Working data>

:::::

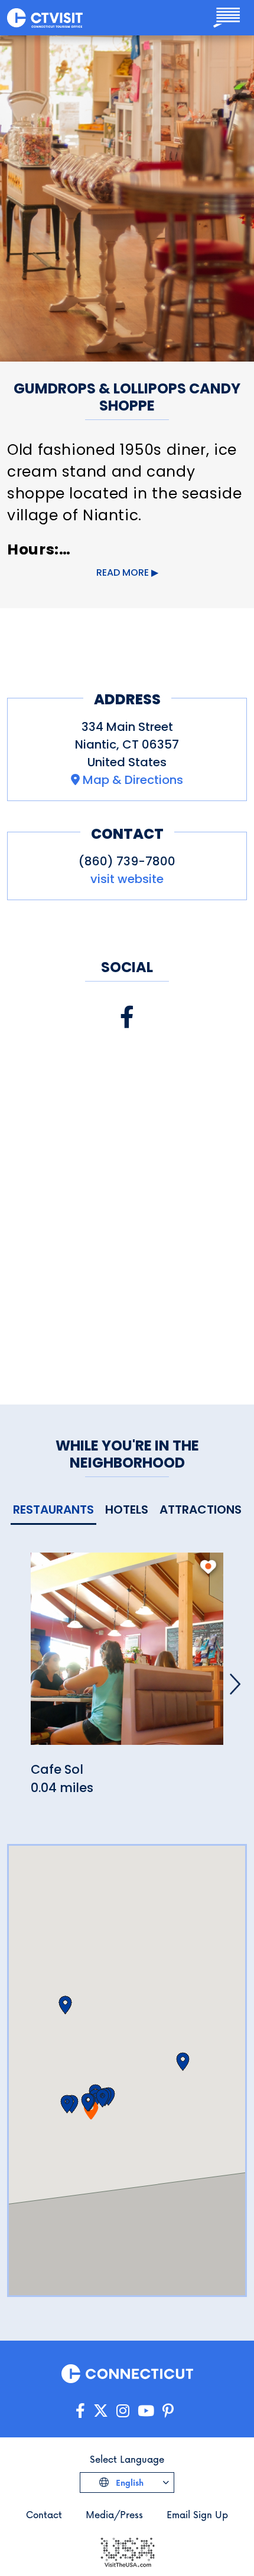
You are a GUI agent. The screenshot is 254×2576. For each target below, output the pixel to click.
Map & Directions (133, 780)
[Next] (235, 1684)
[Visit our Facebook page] (127, 1017)
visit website (127, 879)
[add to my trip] (208, 1567)
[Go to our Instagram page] (122, 2411)
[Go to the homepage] (45, 18)
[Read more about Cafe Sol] (127, 1654)
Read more (122, 572)
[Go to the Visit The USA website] (127, 2551)
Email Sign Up (197, 2514)
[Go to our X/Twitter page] (100, 2411)
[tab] (53, 1510)
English (128, 2482)
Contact (44, 2514)
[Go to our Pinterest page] (168, 2411)
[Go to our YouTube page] (146, 2411)
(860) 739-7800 (127, 861)
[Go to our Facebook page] (80, 2411)
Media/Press (114, 2514)
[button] (87, 2102)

:::::

What is expected>
The answer must be the full listing, restated word for word, with no pictures in it.

Result of the exercise>
You are a GUI agent. The screenshot is 254×2576. For each target below, output the pixel to click.
Map & Directions (133, 780)
[Next] (235, 1684)
[Visit our Facebook page] (127, 1017)
visit website (127, 879)
[add to my trip] (208, 1567)
[Go to our Instagram page] (122, 2411)
[Go to the homepage] (45, 18)
[Read more about Cafe Sol] (127, 1654)
Read more (122, 572)
[Go to the Visit The USA website] (127, 2551)
Email Sign Up (197, 2514)
[Go to our X/Twitter page] (100, 2411)
[tab] (53, 1510)
English (128, 2482)
Contact (44, 2514)
[Go to our Pinterest page] (168, 2411)
[Go to our YouTube page] (146, 2411)
(860) 739-7800 (127, 861)
[Go to our Facebook page] (80, 2411)
Media/Press (114, 2514)
[button] (87, 2102)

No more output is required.